Allays concerns that special place for Buddhism will be withdrawn.

January 09, 2016 10:28 pm | Updated October 18, 2016 02:39 pm IST - COLOMBO:

Sri Lankan President Maithripala Sirisena, who started his second year in office on Saturday, denied the charge that his government was trying to draft a new Constitution under external pressure.

“No foreign country has advised me or Prime Minister Ranil Wickremesinghe,” he told Parliament, after the Prime Minister tabled a resolution proposing a new Constitution. “We have enough competence, knowledge, experience and the power of understanding [to write a new Constitution].”

Referring to concerns in certain quarters that the special place for Buddhism, given in the 1972 and 1978 Constitutions, would be withdrawn and security forces would have to function as per the advice of external powers, the President appealed to people not to be misled by the campaign of extremists, whether they belonged to the northern parts of the country or the south. He assured the House that all sections, including intellectuals and experts, would be taken into confidence while drafting the Constitution.

Recalling that the previous Constitutions did not promote reconciliation among people of different ethnic groups and religions, Mr. Sirisena, who echoed a point made by Gopalakrishna Gandhi, former High Commissioner of India to Sri Lanka, here on Friday, felt that had the Bandaranaike-Chelvanayakam Pact of July 1957 and the Senanayake-Chelvanayakam Pact of March 1965 been implemented, Prabahakaran [founder of the Liberation Tigers of Tamil Eelam and advocate of secessionism] would not have emerged in the 1980s. He also regretted how opportunities were missed in the past to resolve the ethnic problem, despite those in power had two-thirds majority in Parliament.

As for the argument that the system of executive presidency would be needed in times of civil war, the President said one had to go into causes behind the Eelam War and his government would ensure that there would not be another such war, by fulfilling the aspirations and requirements of people all over the country.

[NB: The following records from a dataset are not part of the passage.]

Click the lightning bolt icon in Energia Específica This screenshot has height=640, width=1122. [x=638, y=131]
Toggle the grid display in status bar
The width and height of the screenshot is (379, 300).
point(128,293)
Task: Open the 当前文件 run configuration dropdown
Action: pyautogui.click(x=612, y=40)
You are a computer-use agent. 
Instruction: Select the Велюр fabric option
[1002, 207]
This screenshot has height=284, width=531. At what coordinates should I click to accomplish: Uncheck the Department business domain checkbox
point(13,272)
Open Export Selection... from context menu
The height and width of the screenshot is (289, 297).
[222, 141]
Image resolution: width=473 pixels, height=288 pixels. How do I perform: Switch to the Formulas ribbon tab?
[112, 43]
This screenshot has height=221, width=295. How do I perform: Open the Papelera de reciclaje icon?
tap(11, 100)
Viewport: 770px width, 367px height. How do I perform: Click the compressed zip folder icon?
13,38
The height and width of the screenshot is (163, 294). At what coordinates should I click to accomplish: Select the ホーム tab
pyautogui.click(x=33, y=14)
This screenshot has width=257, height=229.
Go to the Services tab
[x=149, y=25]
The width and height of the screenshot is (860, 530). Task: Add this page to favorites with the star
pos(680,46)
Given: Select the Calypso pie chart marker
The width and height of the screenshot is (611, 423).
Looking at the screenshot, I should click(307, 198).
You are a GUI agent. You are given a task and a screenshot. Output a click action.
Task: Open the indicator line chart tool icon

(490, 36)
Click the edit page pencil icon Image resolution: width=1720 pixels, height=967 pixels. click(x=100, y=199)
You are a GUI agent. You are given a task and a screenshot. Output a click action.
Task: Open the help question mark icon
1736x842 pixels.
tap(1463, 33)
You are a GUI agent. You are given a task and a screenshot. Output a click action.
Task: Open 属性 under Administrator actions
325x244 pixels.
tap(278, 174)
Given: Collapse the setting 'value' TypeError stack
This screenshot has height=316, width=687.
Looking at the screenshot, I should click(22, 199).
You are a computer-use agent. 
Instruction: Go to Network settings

Commenting on the inclusion of references in the resolution such as the constitutional resolution of the “national question” (concerning the Tamils) and promotion of ethnic reconciliation, Rohan Edrisinha, a constitutional expert, told The Hindu that it was for the first time that such a focus had been given to the rationale. Sri Lanka was in need of a new Constitution for other reasons, including the Bill of Rights and greater independence for the judiciary.